The latest news, though, makes it tempting to spit out a few four-letter words.
The Pottses say they had a deal to purchase the property about a decade ago, but the property owners backed out at the last minute. They'd heard talk for years that Safeway, which sits across the parking lot from the restaurant, wanted to build a gas station on the site, but they say they were never told the property was on the market, let alone given the opportunity to make a counteroffer.
Sara Osborne, the public affairs director for Safeway's Seattle division, says that a confidentiality agreement prevents her from commenting until the sale closes, but she describes her company's plan to demolish the Silver Fork as a "corporate decision based on where we have customers that want fuel."
It's an explanation that doesn't sit well with Sims, who says he plans to boycott that Safeway location. "They just lost my business," says Sims. "I won't patronize a store that would do that to a cornerstone of the community."
Sims has had complaints about Safeway underserving minority communities since he first moved to the area in the 1970s, calling Safeway's aging Othello Street store "appalling." A 1990 investigation by the Seattle Times found that store—in one of Seattle's poorest neighborhoods—had some of the highest prices in the city, describing it as "totally outdated... [with] old fixtures and small departments with no service."
Safeway has since built two "superstores" on Rainier Avenue South, and the Othello store was allegedly renovated a few years back.
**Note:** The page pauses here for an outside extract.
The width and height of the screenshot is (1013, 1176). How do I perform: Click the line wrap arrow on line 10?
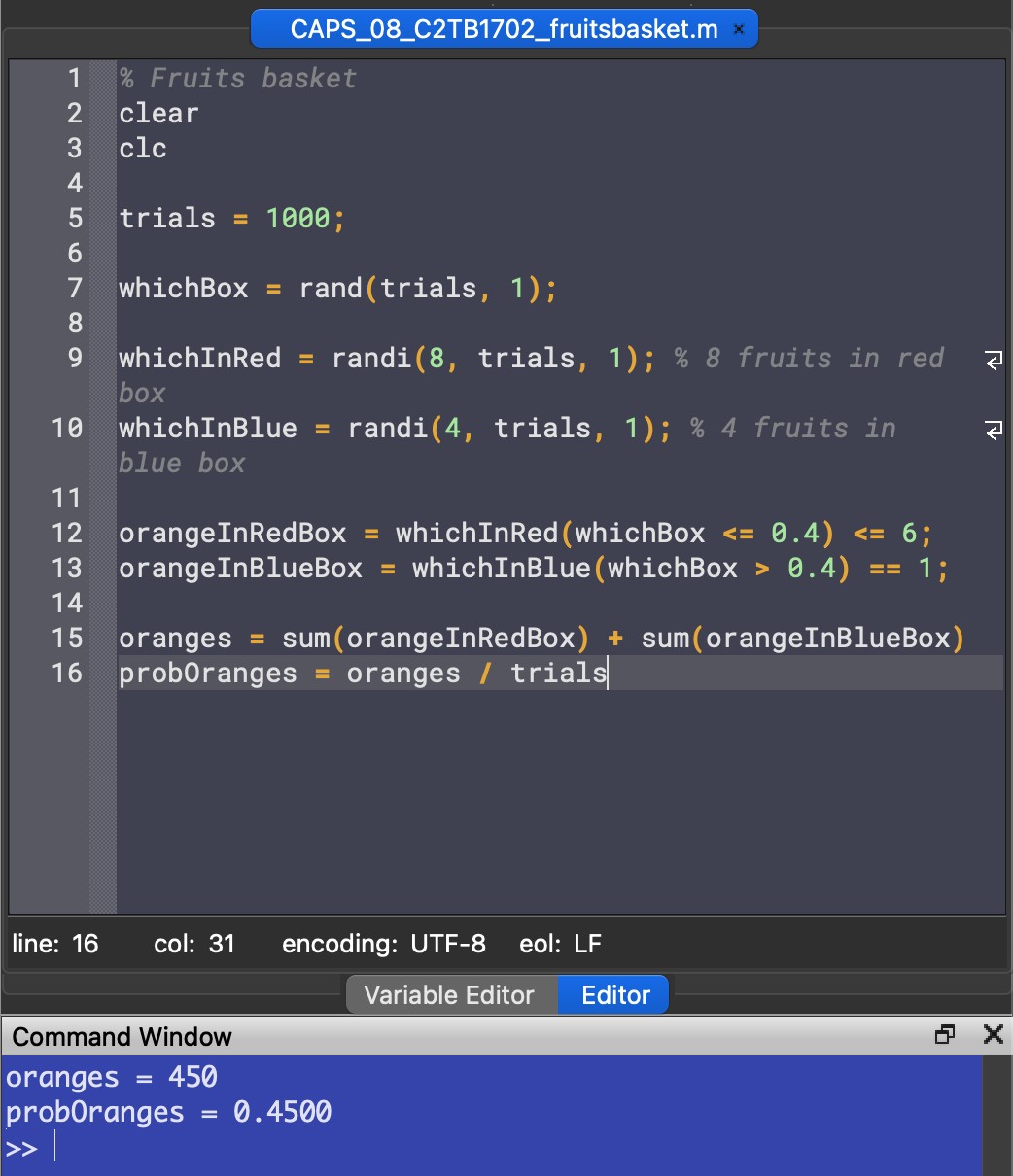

It got a Starbucks counter—yay—but the cramped, half-century-plus-old building is largely unchanged, and I can tell you from personal experience that the selection and service still falls far short of Safeways located in more affluent neighborhoods.
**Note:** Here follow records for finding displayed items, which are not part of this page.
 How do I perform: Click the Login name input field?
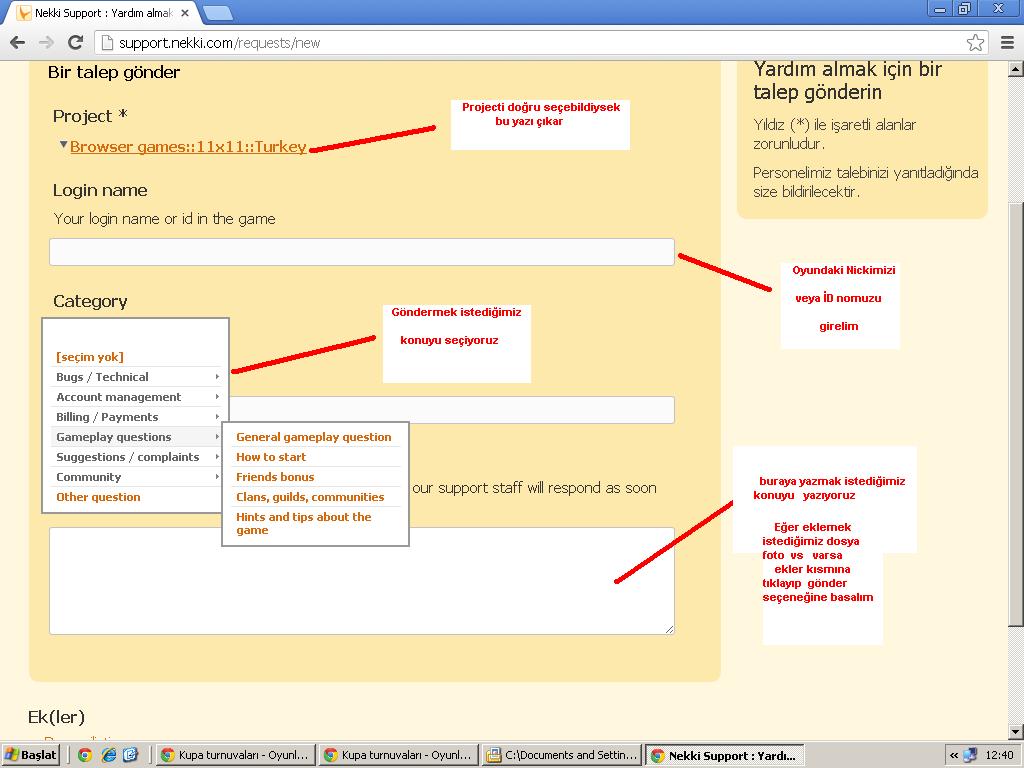click(x=361, y=252)
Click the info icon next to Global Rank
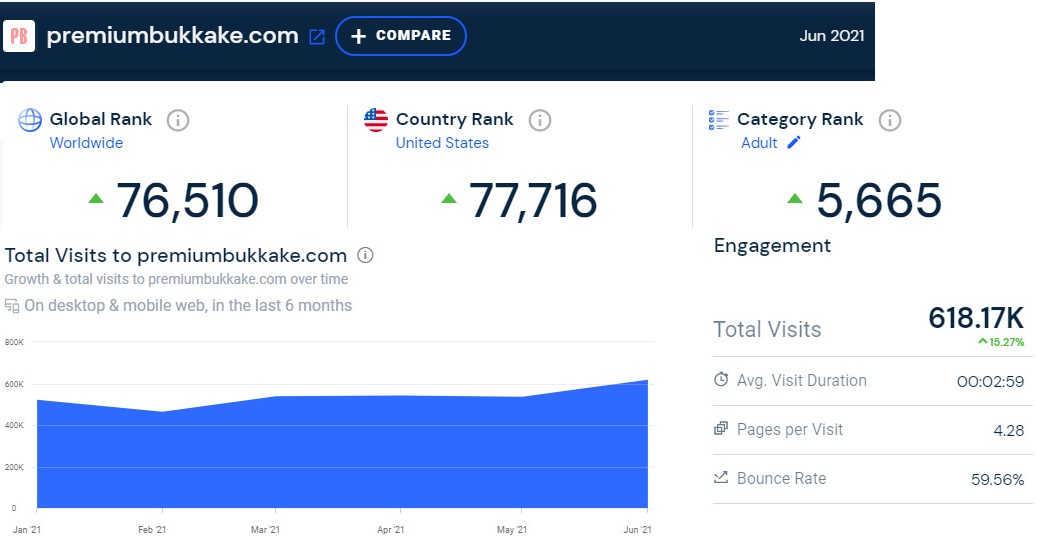 tap(178, 120)
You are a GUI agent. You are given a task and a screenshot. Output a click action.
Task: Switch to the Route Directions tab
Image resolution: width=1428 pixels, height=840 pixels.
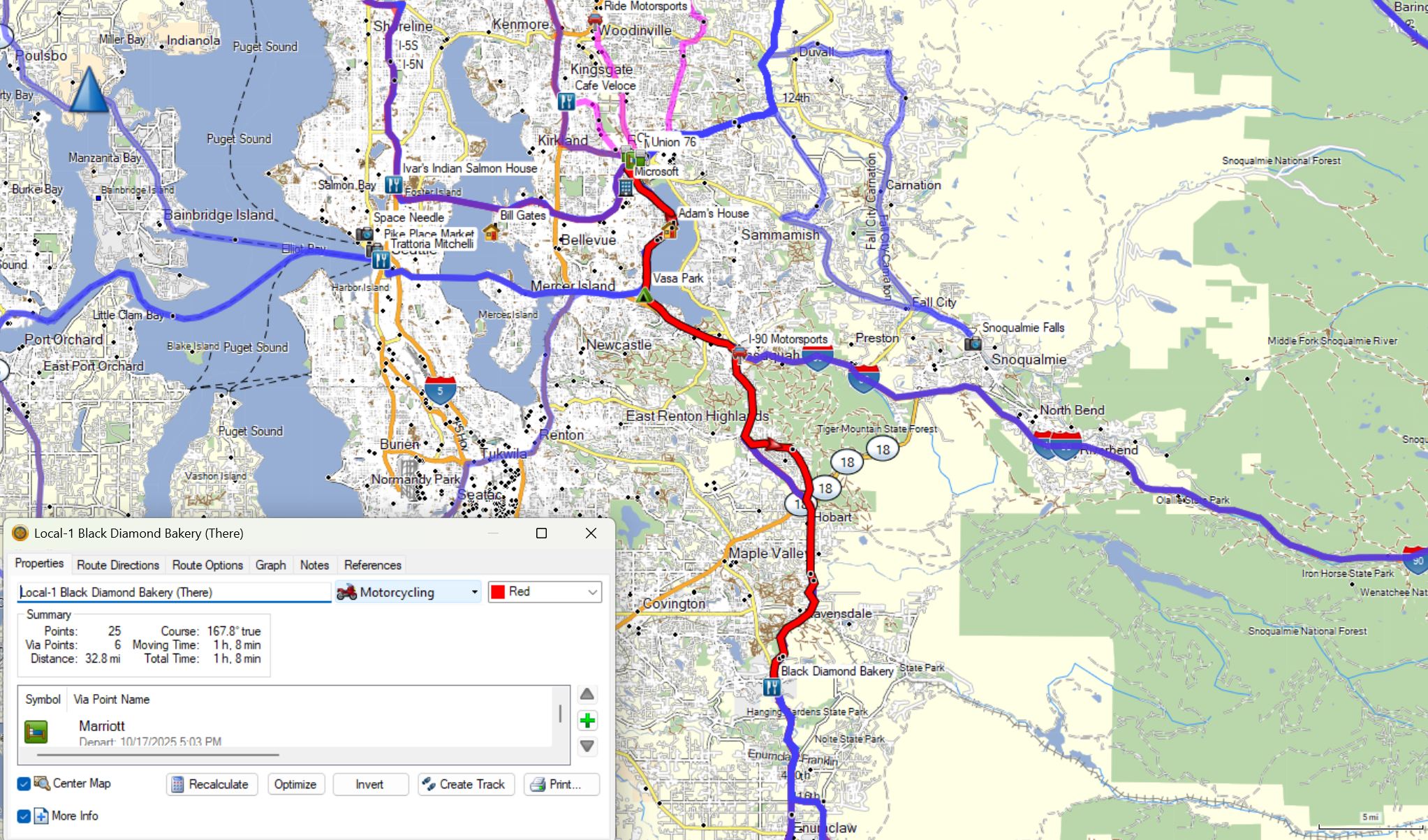(117, 565)
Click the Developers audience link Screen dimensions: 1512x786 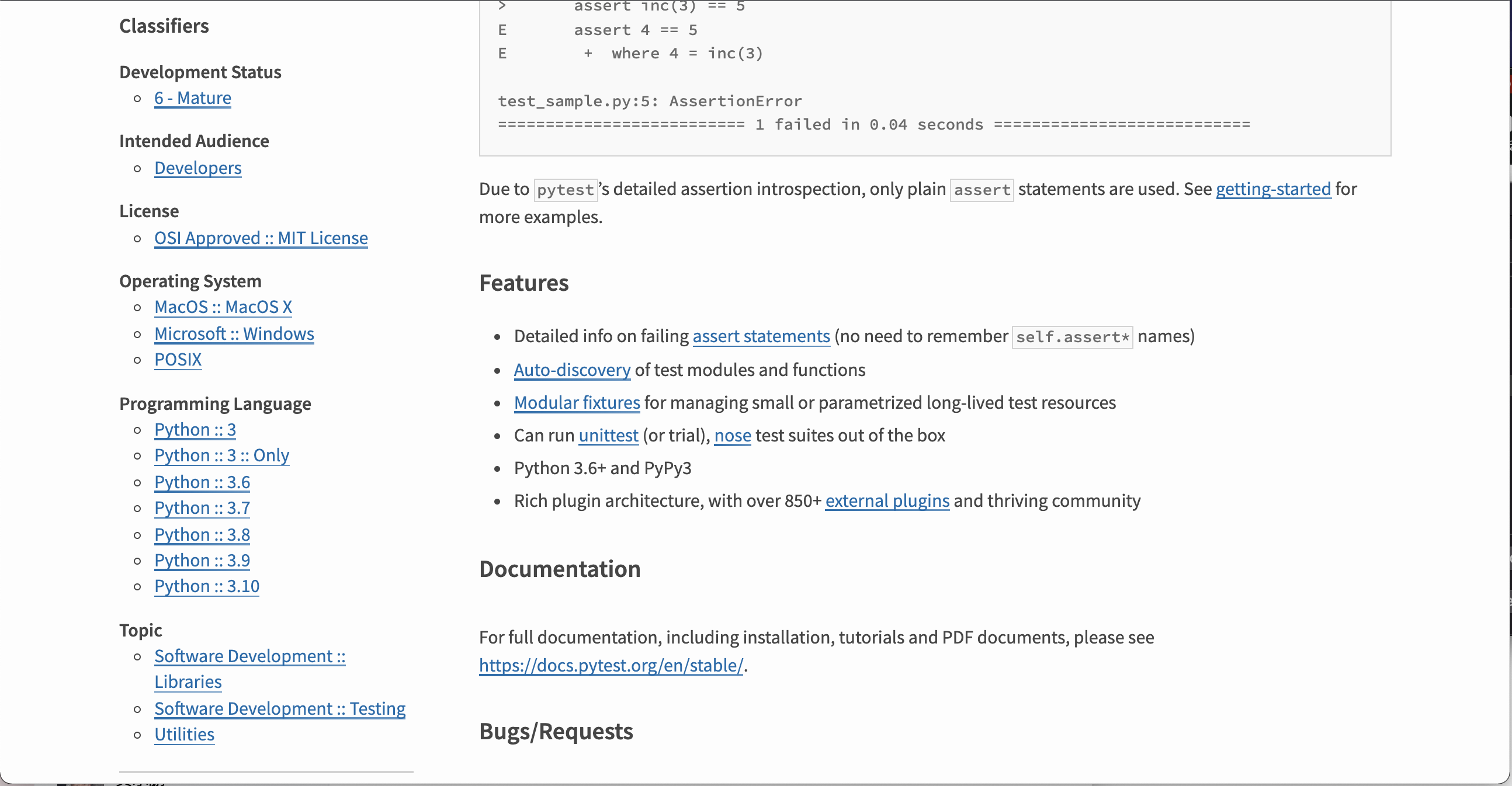pyautogui.click(x=198, y=168)
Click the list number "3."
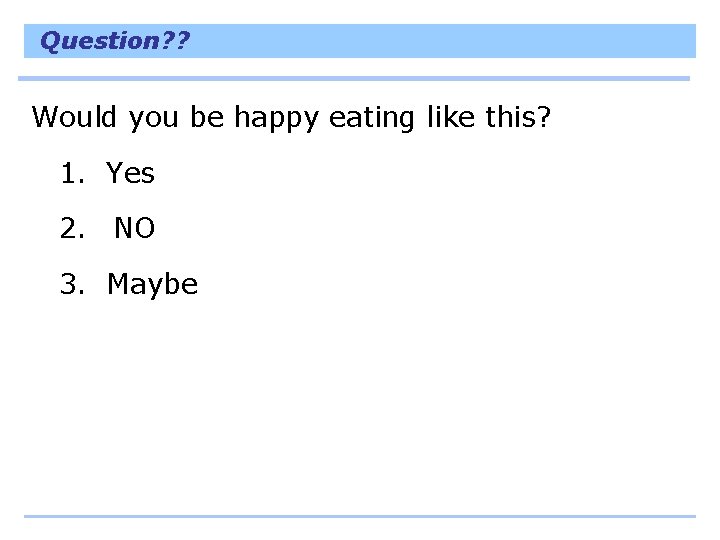This screenshot has width=720, height=540. [73, 284]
"It's Safeway sneering at the community, spitting on it," says Sims, still sore from his previous battles with the chain and newly embittered by the news of the Silver Fork's impending closure. "Safeway has never been a community place. Never, ever, in my opinion, has it been committed to the welfare of Southeast Seattle. Ever. They are telling everybody in the New Holly community: 'We don't care about you. But we'll take your money.'"
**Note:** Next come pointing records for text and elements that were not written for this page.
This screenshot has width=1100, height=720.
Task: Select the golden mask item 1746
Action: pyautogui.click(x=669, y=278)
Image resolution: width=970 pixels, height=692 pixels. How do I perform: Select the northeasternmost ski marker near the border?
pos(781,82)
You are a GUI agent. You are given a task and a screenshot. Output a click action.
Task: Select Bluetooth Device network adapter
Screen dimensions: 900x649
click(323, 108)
"Othello is certainly on the top of our minds," counters Osborne in defense of Safeway. "But you don't want to invest too much in a store that is already standing when it is under consideration for a new replacement store in the same community in the future."
As for the Silver Fork, can anything be done to save it? "I don't think there's anything legal to do to stop it," says Seattle City Council member Bruce Harrell. Harrell says he has reached out to the Potts family, offering to help them find the diner a new home and the financing to build it. "They have a recipe that works," says Harrell, and he's confident they could duplicate their success elsewhere in the neighborhood.
But is there time? Osborne says she thinks the permitting and planning process could take from six months to a full year, maybe longer. In the meanwhile, says Osborne, "I would think that we would want a tenant." And that at least suggests an opportunity.
While the city's comment period was set to close on August 22, it's Safeway where public pressure would likely best be applied. Osborne says she wants to talk to the Potts family, and you can e-mail her, too, at Sara.Osborne@safeway.com. Sims's cynicism aside, perhaps Safeway can be convinced that the ill will generated by demolishing the Silver Fork is not worth the profit from a new gas station. Or maybe corporate headquarters can at least be convinced to extend the Silver Fork's lease long enough to give the owners time to explore their options.
Either way, now is the time to let Safeway know that the Silver Fork is more than just another greasy diner.